(Collected data)
________________

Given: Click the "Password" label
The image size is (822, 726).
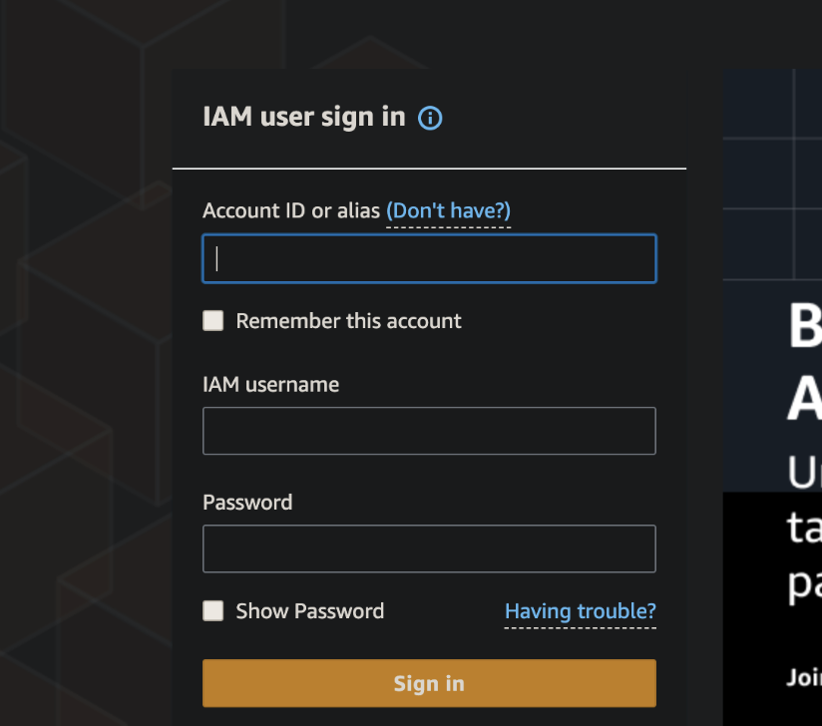Looking at the screenshot, I should pyautogui.click(x=246, y=502).
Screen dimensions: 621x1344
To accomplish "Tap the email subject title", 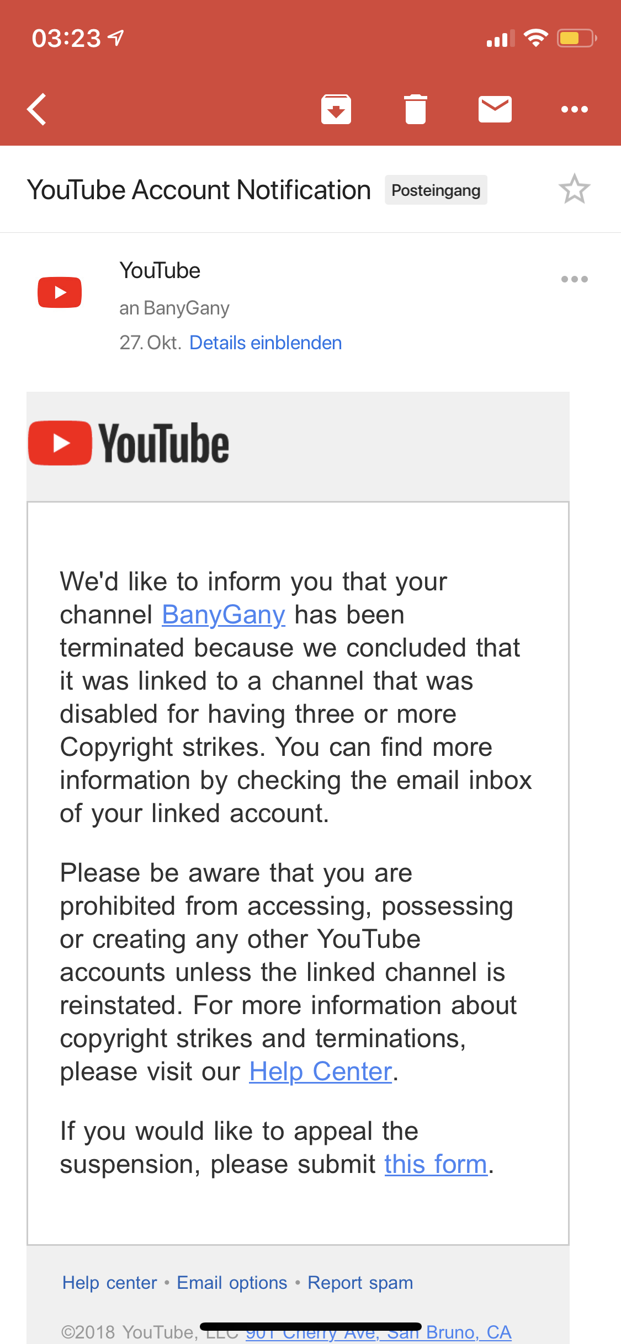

________________

● **TASK REQUIREMENTS**:
Please copy only the lines from the one that contains "The image size is (822, 726)." through the last line of the records, exactly, and keep every picture out of the copy.

● **RESPONSE TO THIS TASK**:
The image size is (822, 726).
Looking at the screenshot, I should pyautogui.click(x=246, y=502).
Screen dimensions: 621x1344
To accomplish "Tap the email subject title", 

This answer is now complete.